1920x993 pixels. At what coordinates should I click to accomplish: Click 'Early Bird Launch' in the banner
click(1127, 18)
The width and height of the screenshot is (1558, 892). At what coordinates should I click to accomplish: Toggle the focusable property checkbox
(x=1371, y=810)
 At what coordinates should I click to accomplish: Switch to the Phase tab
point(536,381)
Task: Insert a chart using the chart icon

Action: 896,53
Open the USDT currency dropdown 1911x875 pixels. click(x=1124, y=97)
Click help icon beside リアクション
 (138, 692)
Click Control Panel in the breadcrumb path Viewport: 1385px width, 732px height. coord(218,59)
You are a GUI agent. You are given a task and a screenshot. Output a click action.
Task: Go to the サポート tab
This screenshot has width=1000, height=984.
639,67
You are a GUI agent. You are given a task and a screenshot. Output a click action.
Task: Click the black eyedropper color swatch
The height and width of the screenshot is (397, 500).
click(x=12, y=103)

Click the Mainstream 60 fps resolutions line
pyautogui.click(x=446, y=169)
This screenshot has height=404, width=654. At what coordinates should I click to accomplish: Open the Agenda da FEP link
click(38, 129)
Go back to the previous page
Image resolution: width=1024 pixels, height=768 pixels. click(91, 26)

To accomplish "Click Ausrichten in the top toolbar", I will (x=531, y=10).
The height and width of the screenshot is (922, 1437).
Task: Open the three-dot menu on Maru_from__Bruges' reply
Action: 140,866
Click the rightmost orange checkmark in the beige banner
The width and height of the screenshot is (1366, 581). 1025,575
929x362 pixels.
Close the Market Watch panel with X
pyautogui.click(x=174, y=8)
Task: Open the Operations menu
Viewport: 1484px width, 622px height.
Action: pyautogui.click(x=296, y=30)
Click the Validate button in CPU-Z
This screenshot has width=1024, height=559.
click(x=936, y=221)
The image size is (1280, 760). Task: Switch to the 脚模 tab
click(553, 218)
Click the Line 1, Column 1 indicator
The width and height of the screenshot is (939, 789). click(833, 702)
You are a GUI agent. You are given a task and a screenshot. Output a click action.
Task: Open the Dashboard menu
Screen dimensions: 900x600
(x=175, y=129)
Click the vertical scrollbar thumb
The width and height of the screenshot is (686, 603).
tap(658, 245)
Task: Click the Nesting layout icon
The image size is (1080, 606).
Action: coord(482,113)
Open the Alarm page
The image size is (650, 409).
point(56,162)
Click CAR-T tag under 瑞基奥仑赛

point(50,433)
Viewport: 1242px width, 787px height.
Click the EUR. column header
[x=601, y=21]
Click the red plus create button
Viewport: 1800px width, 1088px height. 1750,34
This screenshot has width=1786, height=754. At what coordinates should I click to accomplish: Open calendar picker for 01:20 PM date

• _WORK ORDER_:
Each line of the data is to be retyped exactly as shown.

• _EXERCISE RESULT_:
1920x993 pixels. At what coordinates should I click to accomplish: Click 'Early Bird Launch' in the banner
click(1127, 18)
The width and height of the screenshot is (1558, 892). At what coordinates should I click to accomplish: Toggle the focusable property checkbox
(x=1371, y=810)
 At what coordinates should I click to accomplish: Switch to the Phase tab
point(536,381)
Task: Insert a chart using the chart icon

Action: 896,53
Open the USDT currency dropdown 1911x875 pixels. click(x=1124, y=97)
Click help icon beside リアクション
 (138, 692)
Click Control Panel in the breadcrumb path Viewport: 1385px width, 732px height. coord(218,59)
You are a GUI agent. You are given a task and a screenshot. Output a click action.
Task: Go to the サポート tab
This screenshot has width=1000, height=984.
639,67
You are a GUI agent. You are given a task and a screenshot. Output a click action.
Task: Click the black eyedropper color swatch
The height and width of the screenshot is (397, 500).
click(x=12, y=103)

Click the Mainstream 60 fps resolutions line
pyautogui.click(x=446, y=169)
This screenshot has height=404, width=654. At what coordinates should I click to accomplish: Open the Agenda da FEP link
click(38, 129)
Go back to the previous page
Image resolution: width=1024 pixels, height=768 pixels. click(91, 26)

To accomplish "Click Ausrichten in the top toolbar", I will (x=531, y=10).
The height and width of the screenshot is (922, 1437).
Task: Open the three-dot menu on Maru_from__Bruges' reply
Action: 140,866
Click the rightmost orange checkmark in the beige banner
The width and height of the screenshot is (1366, 581). 1025,575
929x362 pixels.
Close the Market Watch panel with X
pyautogui.click(x=174, y=8)
Task: Open the Operations menu
Viewport: 1484px width, 622px height.
Action: pyautogui.click(x=296, y=30)
Click the Validate button in CPU-Z
This screenshot has width=1024, height=559.
click(x=936, y=221)
The image size is (1280, 760). Task: Switch to the 脚模 tab
click(553, 218)
Click the Line 1, Column 1 indicator
The width and height of the screenshot is (939, 789). click(833, 702)
You are a GUI agent. You are given a task and a screenshot. Output a click action.
Task: Open the Dashboard menu
Screen dimensions: 900x600
(x=175, y=129)
Click the vertical scrollbar thumb
The width and height of the screenshot is (686, 603).
tap(658, 245)
Task: Click the Nesting layout icon
The image size is (1080, 606).
Action: coord(482,113)
Open the Alarm page
The image size is (650, 409).
point(56,162)
Click CAR-T tag under 瑞基奥仑赛

point(50,433)
Viewport: 1242px width, 787px height.
Click the EUR. column header
[x=601, y=21]
Click the red plus create button
Viewport: 1800px width, 1088px height. 1750,34
This screenshot has width=1786, height=754. At what coordinates should I click to accomplish: Open calendar picker for 01:20 PM date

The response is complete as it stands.